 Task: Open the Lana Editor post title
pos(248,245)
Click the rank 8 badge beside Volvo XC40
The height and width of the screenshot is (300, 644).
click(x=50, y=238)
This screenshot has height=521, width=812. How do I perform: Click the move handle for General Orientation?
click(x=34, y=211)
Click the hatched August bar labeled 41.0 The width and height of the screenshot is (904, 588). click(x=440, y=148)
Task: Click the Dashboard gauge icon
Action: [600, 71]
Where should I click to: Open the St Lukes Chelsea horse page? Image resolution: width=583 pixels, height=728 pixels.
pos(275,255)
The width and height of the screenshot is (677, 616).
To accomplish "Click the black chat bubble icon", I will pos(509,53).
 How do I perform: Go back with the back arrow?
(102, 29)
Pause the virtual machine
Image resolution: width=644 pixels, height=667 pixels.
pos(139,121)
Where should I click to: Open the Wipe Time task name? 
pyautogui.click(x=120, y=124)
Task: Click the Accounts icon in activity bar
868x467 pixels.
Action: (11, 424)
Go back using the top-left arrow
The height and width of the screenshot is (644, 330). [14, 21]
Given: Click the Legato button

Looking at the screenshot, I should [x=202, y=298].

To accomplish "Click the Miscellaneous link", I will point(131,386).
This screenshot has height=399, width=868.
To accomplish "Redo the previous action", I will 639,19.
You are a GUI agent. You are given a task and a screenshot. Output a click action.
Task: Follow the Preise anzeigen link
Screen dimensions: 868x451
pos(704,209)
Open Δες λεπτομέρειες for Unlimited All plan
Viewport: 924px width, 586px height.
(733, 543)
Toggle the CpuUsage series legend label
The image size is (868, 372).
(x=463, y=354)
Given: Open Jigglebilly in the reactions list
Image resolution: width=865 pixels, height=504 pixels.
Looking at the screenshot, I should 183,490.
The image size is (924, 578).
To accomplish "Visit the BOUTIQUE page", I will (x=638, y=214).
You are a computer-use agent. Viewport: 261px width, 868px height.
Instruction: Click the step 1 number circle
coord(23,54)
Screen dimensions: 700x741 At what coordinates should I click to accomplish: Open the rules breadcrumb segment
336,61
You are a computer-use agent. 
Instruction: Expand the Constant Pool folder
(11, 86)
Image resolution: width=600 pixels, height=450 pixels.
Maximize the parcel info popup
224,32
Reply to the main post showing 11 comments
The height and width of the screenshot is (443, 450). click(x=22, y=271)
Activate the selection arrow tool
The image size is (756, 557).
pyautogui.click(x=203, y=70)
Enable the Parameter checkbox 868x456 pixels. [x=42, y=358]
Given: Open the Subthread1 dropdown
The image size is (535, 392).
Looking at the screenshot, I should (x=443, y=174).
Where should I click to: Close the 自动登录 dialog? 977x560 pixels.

■ ■ ■ ■

WHAT TO PRODUCE – Retype the whole listing above. Please keep it exact.

TASK OUTPUT –
 Task: Open the Lana Editor post title
pos(248,245)
Click the rank 8 badge beside Volvo XC40
The height and width of the screenshot is (300, 644).
click(x=50, y=238)
This screenshot has height=521, width=812. How do I perform: Click the move handle for General Orientation?
click(x=34, y=211)
Click the hatched August bar labeled 41.0 The width and height of the screenshot is (904, 588). click(x=440, y=148)
Task: Click the Dashboard gauge icon
Action: [600, 71]
Where should I click to: Open the St Lukes Chelsea horse page? Image resolution: width=583 pixels, height=728 pixels.
pos(275,255)
The width and height of the screenshot is (677, 616).
To accomplish "Click the black chat bubble icon", I will pos(509,53).
 How do I perform: Go back with the back arrow?
(102, 29)
Pause the virtual machine
Image resolution: width=644 pixels, height=667 pixels.
pos(139,121)
Where should I click to: Open the Wipe Time task name? 
pyautogui.click(x=120, y=124)
Task: Click the Accounts icon in activity bar
868x467 pixels.
Action: (11, 424)
Go back using the top-left arrow
The height and width of the screenshot is (644, 330). [14, 21]
Given: Click the Legato button

Looking at the screenshot, I should [x=202, y=298].

To accomplish "Click the Miscellaneous link", I will point(131,386).
This screenshot has height=399, width=868.
To accomplish "Redo the previous action", I will 639,19.
You are a GUI agent. You are given a task and a screenshot. Output a click action.
Task: Follow the Preise anzeigen link
Screen dimensions: 868x451
pos(704,209)
Open Δες λεπτομέρειες for Unlimited All plan
Viewport: 924px width, 586px height.
(733, 543)
Toggle the CpuUsage series legend label
The image size is (868, 372).
(x=463, y=354)
Given: Open Jigglebilly in the reactions list
Image resolution: width=865 pixels, height=504 pixels.
Looking at the screenshot, I should 183,490.
The image size is (924, 578).
To accomplish "Visit the BOUTIQUE page", I will (x=638, y=214).
You are a computer-use agent. Viewport: 261px width, 868px height.
Instruction: Click the step 1 number circle
coord(23,54)
Screen dimensions: 700x741 At what coordinates should I click to accomplish: Open the rules breadcrumb segment
336,61
You are a computer-use agent. 
Instruction: Expand the Constant Pool folder
(11, 86)
Image resolution: width=600 pixels, height=450 pixels.
Maximize the parcel info popup
224,32
Reply to the main post showing 11 comments
The height and width of the screenshot is (443, 450). click(x=22, y=271)
Activate the selection arrow tool
The image size is (756, 557).
pyautogui.click(x=203, y=70)
Enable the Parameter checkbox 868x456 pixels. [x=42, y=358]
Given: Open the Subthread1 dropdown
The image size is (535, 392).
Looking at the screenshot, I should (x=443, y=174).
Where should I click to: Close the 自动登录 dialog? 977x560 pixels.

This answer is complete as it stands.